[Dataset items]
• • •

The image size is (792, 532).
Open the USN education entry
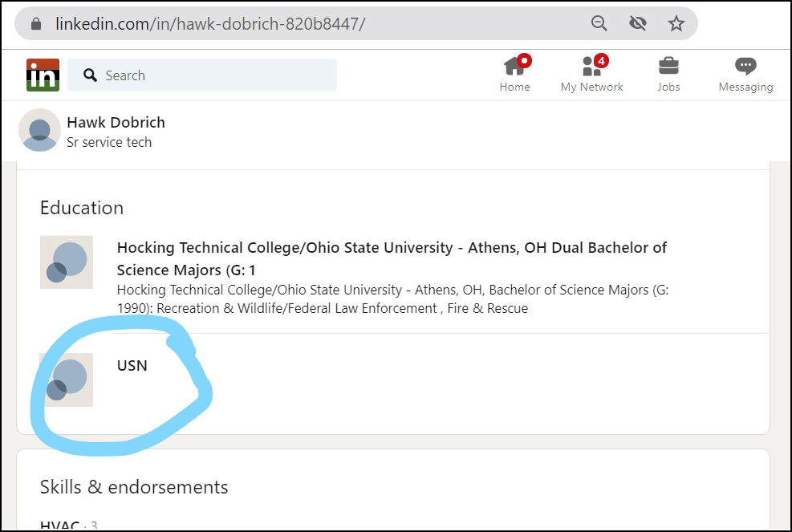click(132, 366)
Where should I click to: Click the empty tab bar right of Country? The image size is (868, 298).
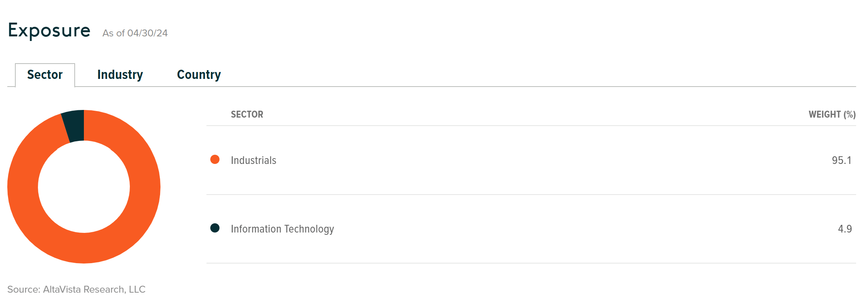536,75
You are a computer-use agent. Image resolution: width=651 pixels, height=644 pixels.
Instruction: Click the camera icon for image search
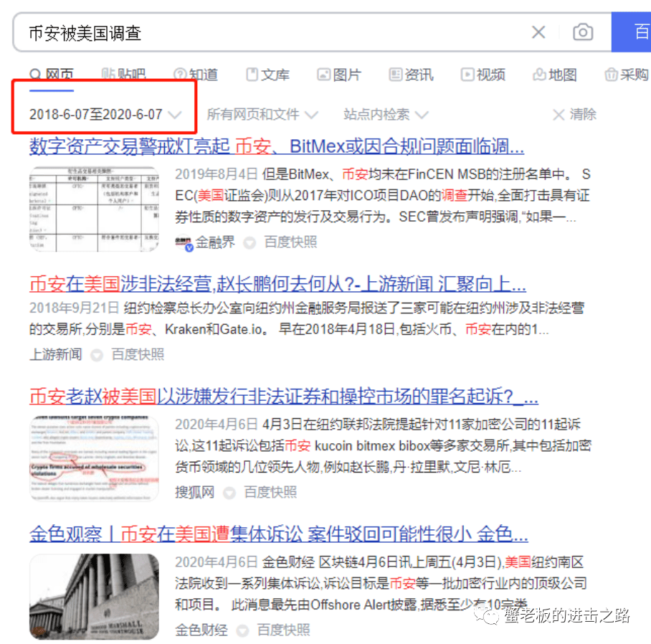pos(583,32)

• • •

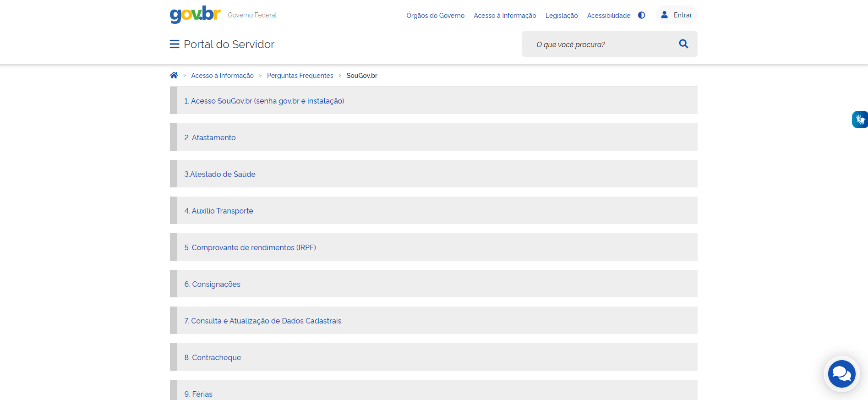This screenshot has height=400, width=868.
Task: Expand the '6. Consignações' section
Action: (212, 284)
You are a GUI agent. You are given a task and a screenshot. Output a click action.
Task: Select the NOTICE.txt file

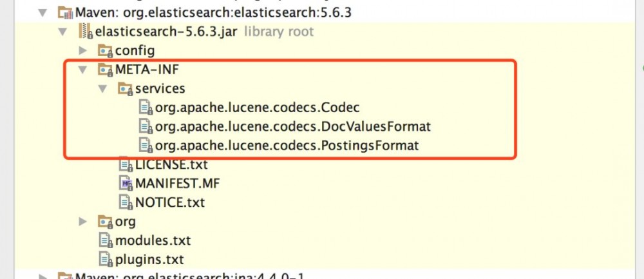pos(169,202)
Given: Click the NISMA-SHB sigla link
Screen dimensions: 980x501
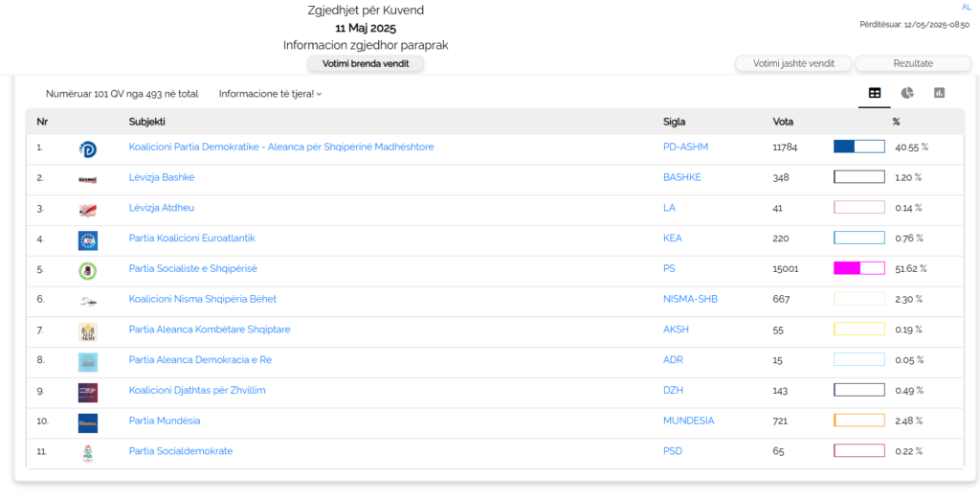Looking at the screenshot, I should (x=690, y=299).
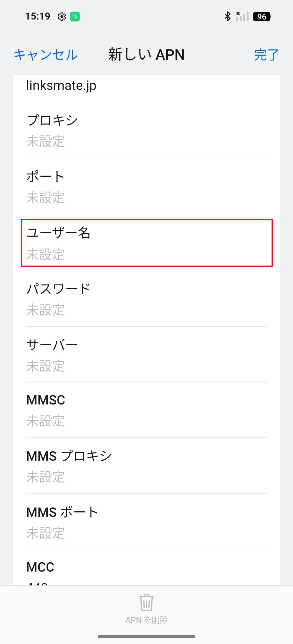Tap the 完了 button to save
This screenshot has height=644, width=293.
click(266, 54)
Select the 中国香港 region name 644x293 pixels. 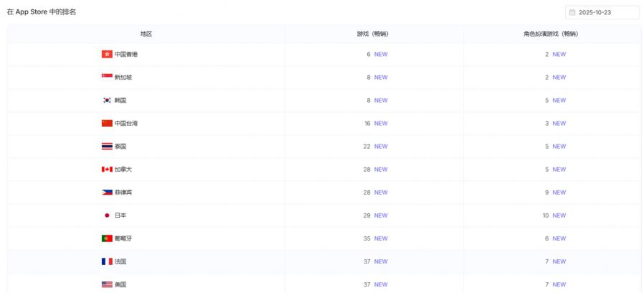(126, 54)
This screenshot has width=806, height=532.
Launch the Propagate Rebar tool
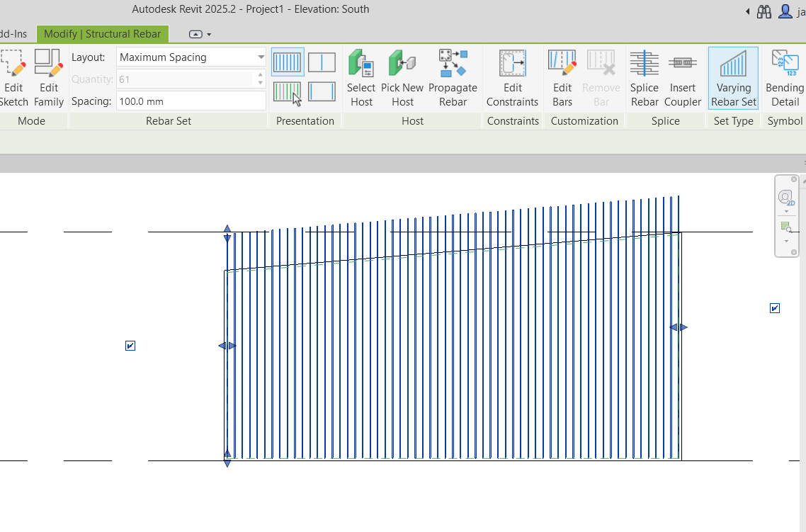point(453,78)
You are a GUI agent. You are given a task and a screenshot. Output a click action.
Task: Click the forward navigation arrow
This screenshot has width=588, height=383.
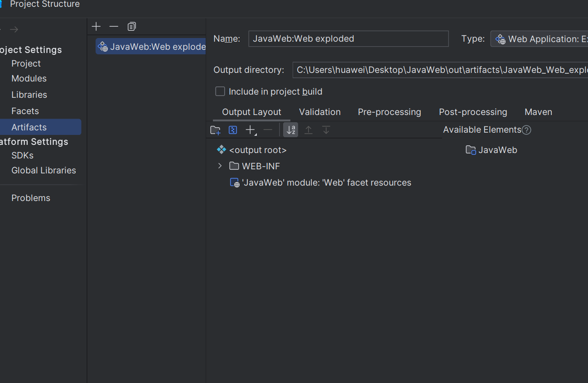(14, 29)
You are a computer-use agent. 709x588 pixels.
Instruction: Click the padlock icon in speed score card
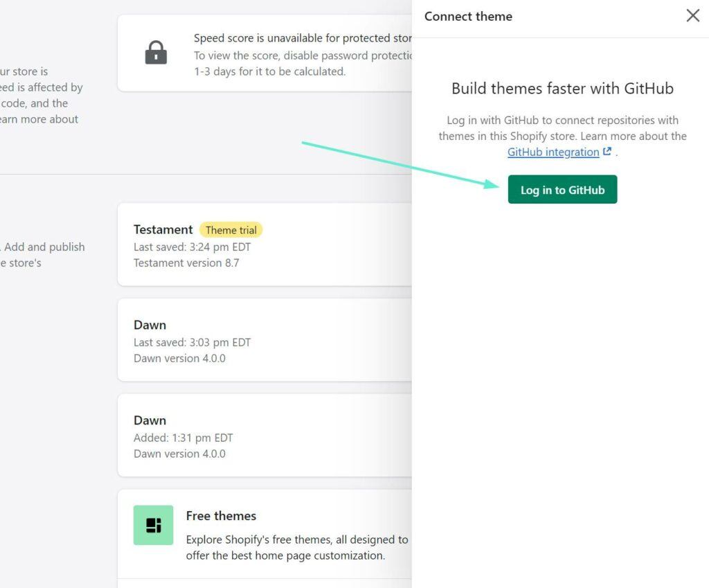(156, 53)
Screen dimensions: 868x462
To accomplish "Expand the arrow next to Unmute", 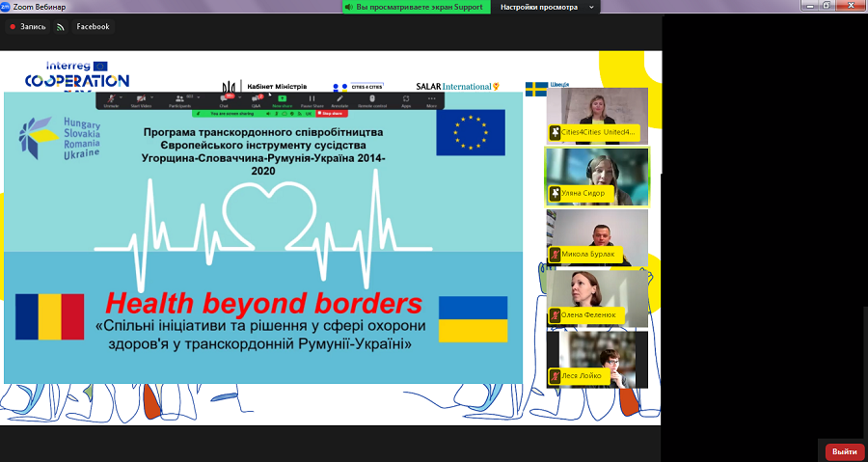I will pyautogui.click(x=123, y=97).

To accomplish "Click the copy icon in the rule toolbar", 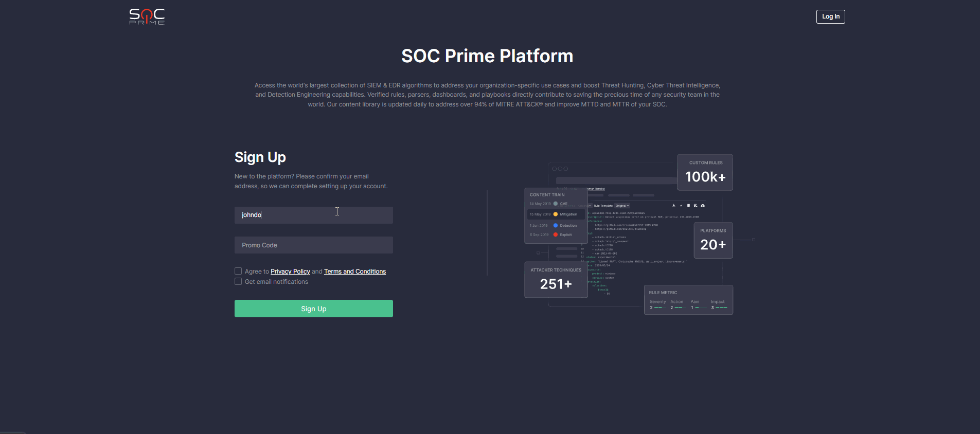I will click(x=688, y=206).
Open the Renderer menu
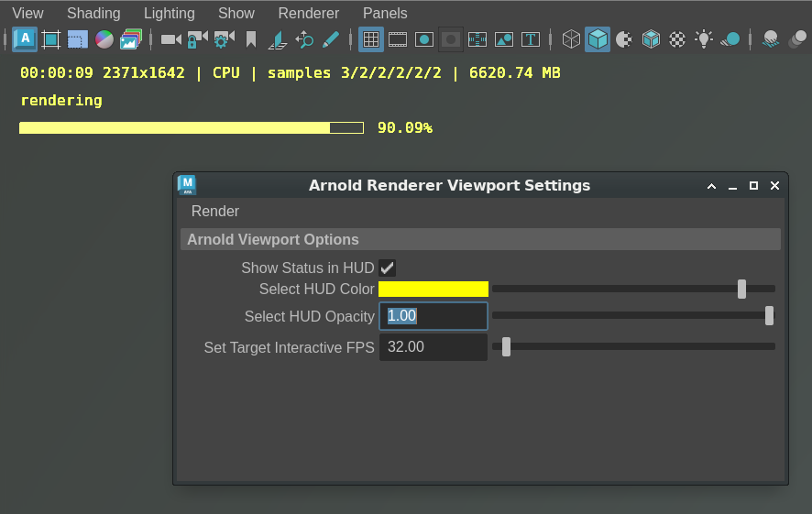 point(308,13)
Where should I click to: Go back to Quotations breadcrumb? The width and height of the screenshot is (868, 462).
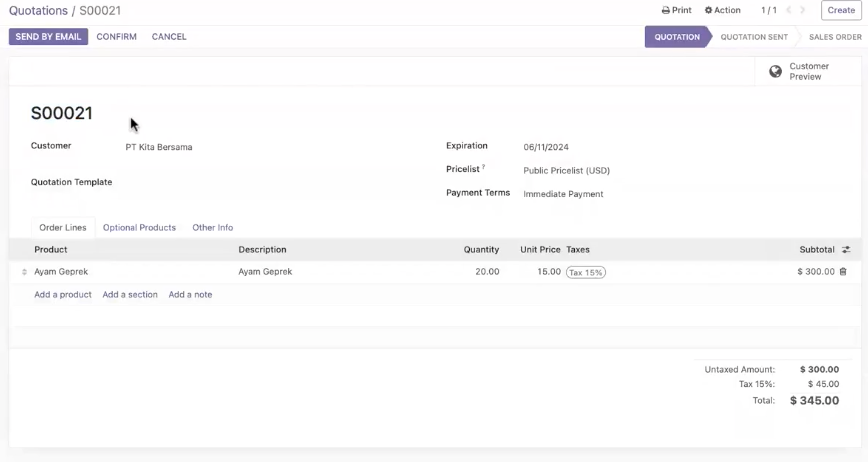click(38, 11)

• • •

Work instruction: Each line of the data that includes "agent" should be copied.

Result:
You are a computer-use agent. Image resolution: width=651 pixels, height=644 pixels.
You are a GUI agent. You are given a task and a screenshot. Output a click action.
You are a GUI agent. You are given a task and a screenshot. Output a click action.
You are a computer-use agent. 709x588 pixels.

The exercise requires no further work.